Your instructions: Note each line of the entries that includes "computer". Then copy those lines.

Start of Data shown

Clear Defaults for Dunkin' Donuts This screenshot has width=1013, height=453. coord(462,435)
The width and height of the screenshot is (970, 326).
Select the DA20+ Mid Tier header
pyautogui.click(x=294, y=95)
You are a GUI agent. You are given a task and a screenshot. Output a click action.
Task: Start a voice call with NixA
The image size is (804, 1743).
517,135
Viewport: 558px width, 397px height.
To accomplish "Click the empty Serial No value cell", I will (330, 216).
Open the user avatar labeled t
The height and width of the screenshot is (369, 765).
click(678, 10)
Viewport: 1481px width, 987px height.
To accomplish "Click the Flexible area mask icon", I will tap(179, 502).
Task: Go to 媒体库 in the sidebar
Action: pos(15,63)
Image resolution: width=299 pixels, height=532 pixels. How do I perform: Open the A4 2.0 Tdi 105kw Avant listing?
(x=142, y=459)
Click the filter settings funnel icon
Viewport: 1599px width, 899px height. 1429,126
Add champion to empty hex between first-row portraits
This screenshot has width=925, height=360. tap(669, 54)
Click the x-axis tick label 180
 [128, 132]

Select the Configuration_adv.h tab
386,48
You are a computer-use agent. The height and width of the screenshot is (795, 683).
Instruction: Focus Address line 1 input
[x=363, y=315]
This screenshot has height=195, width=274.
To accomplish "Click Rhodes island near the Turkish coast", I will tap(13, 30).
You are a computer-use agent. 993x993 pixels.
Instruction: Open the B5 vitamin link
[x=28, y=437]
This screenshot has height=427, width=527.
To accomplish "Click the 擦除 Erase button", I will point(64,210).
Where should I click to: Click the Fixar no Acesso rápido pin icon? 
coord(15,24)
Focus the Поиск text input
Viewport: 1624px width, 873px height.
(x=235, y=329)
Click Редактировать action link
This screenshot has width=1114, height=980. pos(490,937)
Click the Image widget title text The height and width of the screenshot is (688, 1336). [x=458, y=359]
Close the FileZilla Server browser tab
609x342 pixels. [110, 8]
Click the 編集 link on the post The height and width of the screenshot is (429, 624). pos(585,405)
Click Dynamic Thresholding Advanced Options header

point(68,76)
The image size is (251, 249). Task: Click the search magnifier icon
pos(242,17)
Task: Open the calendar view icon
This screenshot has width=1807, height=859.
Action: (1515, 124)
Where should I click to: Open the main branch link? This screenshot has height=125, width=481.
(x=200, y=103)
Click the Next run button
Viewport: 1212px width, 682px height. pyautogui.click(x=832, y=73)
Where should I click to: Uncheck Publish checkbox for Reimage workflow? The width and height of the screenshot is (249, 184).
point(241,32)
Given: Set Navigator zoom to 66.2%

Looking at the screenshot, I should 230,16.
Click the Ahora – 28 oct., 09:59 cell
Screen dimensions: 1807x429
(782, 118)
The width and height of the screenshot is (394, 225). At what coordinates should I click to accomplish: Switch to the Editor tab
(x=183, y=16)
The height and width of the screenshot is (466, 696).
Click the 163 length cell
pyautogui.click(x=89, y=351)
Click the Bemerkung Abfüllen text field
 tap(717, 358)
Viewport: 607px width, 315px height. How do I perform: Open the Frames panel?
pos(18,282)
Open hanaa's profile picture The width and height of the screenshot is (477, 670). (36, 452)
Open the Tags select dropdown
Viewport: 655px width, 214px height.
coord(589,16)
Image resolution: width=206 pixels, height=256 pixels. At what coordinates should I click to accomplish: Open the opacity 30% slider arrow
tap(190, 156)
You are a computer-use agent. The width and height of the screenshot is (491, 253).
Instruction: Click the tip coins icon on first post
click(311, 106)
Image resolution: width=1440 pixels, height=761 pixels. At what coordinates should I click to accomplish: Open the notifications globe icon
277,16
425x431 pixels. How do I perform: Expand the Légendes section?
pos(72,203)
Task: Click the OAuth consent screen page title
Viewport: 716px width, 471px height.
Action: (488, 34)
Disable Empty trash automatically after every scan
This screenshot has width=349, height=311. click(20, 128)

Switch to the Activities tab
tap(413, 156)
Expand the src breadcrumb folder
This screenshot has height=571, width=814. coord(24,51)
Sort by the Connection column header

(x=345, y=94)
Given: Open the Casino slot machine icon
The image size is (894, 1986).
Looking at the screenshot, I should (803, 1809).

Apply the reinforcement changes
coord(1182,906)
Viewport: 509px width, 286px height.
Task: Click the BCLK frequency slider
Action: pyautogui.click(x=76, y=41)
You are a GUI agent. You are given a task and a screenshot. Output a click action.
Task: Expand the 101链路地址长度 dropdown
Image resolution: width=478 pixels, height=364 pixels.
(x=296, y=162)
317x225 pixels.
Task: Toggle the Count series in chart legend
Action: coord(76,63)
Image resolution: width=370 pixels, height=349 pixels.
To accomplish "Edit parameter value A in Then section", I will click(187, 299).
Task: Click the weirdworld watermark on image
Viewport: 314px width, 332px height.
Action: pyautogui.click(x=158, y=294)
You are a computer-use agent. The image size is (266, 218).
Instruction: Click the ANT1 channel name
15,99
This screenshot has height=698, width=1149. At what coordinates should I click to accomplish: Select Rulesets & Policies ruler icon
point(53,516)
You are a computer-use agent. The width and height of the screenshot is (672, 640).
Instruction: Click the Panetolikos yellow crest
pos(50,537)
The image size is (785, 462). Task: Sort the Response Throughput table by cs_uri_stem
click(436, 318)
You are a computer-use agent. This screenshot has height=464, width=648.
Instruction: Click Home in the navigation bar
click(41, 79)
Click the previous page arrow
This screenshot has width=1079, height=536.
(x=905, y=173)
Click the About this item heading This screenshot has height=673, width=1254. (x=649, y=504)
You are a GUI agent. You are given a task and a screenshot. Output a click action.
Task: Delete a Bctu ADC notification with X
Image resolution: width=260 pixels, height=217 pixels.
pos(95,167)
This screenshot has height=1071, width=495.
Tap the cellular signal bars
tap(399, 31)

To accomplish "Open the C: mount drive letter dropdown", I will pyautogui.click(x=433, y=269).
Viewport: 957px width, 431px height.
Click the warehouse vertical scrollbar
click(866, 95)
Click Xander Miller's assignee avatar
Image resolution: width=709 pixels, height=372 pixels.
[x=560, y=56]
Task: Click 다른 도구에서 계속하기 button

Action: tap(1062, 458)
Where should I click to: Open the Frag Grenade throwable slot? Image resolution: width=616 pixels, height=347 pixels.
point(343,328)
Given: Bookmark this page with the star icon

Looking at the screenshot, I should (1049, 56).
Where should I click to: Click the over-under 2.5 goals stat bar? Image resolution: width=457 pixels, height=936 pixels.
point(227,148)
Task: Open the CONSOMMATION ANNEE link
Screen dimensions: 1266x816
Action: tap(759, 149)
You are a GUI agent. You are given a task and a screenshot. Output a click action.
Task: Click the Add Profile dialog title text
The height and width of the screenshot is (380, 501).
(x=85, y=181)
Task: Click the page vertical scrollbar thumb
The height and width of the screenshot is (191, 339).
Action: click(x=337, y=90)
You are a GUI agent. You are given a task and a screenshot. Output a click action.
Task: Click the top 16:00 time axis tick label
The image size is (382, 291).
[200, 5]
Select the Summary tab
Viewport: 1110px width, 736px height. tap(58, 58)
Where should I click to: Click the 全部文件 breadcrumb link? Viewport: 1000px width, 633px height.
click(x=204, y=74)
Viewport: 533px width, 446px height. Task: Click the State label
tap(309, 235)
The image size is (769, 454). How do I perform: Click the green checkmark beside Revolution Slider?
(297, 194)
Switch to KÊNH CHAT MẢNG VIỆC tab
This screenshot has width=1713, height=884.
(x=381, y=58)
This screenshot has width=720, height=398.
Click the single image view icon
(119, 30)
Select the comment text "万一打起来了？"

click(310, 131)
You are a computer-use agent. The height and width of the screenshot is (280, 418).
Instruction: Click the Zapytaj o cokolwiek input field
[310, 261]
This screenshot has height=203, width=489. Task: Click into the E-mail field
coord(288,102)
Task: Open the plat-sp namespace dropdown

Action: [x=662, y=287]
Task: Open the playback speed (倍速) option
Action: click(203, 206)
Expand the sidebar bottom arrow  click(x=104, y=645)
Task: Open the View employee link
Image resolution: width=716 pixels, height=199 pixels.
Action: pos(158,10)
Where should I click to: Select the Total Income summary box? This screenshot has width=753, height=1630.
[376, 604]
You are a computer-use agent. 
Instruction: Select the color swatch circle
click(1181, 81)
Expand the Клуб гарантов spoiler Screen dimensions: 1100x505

End of Data shown

Your response:
You are a computer-use agent. The height and width of the screenshot is (795, 683).
You are a computer-use agent. 993x993 pixels.
You are a computer-use agent. The width and height of the screenshot is (491, 253).
You are a computer-use agent. The image size is (266, 218).
You are a computer-use agent. The width and height of the screenshot is (672, 640).
You are a computer-use agent. This screenshot has height=464, width=648.
You are a computer-use agent. The height and width of the screenshot is (280, 418).
You are a computer-use agent. 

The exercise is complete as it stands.